Aku dalam posisi duduk mati-matian mencoba mengembalikannya. Akhirnya pukulanku
melambung di atas bibir net yang langsung disambar oleh lawan. Shuttlecock
jatuh tepat di sampingku, aku memandanginya tak percaya. Pertandingan telah
usai.
Aku menangis
di tengah lapangan. Semua yang ku lakukan, seolah-olah sia-sia. Perjuanganku
dari awal, sejak pertama berlatih. Jatuh bangun di final, seakan tak berguna.

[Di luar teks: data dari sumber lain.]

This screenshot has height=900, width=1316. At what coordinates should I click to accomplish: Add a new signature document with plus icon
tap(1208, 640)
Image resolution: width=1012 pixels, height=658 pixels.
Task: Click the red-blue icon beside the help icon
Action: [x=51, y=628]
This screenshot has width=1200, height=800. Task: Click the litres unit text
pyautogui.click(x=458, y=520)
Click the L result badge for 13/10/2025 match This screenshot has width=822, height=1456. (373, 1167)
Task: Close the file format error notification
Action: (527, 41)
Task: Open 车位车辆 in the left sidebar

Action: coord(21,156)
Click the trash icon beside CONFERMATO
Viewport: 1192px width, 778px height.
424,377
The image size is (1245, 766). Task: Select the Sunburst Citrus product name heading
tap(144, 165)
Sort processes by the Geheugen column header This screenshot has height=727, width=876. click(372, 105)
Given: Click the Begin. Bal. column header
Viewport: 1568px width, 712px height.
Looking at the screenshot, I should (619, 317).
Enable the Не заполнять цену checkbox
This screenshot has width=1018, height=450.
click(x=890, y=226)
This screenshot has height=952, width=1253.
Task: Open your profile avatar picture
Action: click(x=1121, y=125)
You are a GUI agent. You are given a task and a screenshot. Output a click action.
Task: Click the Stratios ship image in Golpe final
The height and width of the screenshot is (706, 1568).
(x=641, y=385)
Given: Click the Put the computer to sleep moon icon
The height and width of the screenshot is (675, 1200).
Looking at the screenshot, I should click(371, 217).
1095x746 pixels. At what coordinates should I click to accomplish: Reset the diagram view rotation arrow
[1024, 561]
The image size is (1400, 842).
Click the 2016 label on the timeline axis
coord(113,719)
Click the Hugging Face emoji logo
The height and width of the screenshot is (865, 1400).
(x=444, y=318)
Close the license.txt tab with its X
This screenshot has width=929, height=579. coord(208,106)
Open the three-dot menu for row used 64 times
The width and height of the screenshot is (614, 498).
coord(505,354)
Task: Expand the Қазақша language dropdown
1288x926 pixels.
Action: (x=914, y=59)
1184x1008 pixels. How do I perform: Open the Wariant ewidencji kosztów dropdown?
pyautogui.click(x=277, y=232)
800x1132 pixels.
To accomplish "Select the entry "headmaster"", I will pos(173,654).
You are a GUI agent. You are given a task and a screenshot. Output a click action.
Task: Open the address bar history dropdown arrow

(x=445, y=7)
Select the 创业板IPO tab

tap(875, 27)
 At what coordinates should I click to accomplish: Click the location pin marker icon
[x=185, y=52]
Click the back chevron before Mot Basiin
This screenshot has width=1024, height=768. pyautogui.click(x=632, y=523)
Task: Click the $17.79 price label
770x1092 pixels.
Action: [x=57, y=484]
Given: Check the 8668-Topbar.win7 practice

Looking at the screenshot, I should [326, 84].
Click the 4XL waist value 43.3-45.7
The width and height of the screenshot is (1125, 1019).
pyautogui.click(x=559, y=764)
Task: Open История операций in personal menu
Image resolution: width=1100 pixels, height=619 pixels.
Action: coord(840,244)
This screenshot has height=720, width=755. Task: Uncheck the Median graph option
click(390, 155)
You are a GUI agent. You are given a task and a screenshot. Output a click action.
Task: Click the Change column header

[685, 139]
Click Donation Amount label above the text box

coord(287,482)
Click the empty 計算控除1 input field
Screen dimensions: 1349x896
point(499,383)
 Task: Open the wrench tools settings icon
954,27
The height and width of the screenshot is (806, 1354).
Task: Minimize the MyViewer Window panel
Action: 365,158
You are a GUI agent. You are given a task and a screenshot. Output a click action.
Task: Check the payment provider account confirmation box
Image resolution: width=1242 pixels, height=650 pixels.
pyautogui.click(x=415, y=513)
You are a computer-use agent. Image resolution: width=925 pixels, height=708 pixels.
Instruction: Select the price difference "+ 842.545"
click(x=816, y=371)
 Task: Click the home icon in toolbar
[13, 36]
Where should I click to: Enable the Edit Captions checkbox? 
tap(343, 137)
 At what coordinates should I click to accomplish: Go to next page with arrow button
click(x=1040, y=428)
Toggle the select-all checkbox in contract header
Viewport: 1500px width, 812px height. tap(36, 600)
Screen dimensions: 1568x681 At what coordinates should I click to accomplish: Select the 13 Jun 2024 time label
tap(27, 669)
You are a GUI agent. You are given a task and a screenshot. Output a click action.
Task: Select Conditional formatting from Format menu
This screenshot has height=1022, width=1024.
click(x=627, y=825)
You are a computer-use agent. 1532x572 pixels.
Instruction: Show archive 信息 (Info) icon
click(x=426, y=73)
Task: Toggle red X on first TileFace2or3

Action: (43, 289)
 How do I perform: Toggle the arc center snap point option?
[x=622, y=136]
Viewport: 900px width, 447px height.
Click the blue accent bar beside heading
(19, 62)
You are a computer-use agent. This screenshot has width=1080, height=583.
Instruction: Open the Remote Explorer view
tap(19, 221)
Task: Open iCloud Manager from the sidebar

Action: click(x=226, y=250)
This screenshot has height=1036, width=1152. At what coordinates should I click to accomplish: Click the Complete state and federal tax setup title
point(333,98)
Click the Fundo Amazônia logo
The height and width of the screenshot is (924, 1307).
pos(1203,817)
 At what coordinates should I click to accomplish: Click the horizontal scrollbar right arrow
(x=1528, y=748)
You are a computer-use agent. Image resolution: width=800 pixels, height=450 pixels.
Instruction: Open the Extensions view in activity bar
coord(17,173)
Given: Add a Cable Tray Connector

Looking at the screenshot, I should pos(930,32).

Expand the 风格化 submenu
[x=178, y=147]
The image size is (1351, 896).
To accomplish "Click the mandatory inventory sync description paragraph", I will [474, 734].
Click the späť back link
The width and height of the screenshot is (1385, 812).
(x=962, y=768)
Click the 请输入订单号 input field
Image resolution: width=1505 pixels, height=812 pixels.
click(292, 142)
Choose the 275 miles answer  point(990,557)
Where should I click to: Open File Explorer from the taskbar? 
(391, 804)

Pak Bowo mendekatiku. “Aku kalah pak, aku gagal menjadi juara, aku kalah oleh
cidera sialan ini,” ungkapku meluapkan emosi. “Tidak nak, itu tidak benar, dia
memang menjadi juara dan memenangkan piala itu, tapi semua orang tau, semua
yang hadir di GOR ini, dan semua yang menonton pertandingan ini tahu kalau kau
menjadi juara sebenarnya. Kau terus berjuang sampai akhir tanpa peduli keadaanmu,
kau memenangkan sesuatu yang lebih berharga daripada piala itu. Kau memenangkan
seluruh hati orang yang hadir di GOR ini, dan piala itu masih bisa kau dapatkan
tahun depan,” ungkap Pak Bowo menenangkanku.
Ketika
penyerahan tropi, penonton bergemuruh ketika aku mengangkat tropi juara dua ku
yang jauh lebih riuh daripada ketika sang juara turnamen mengangkatnya.
Pak Bowo
benar, aku telah memenangkan sesuatu yang lebih berharga daripada sebuah tropi.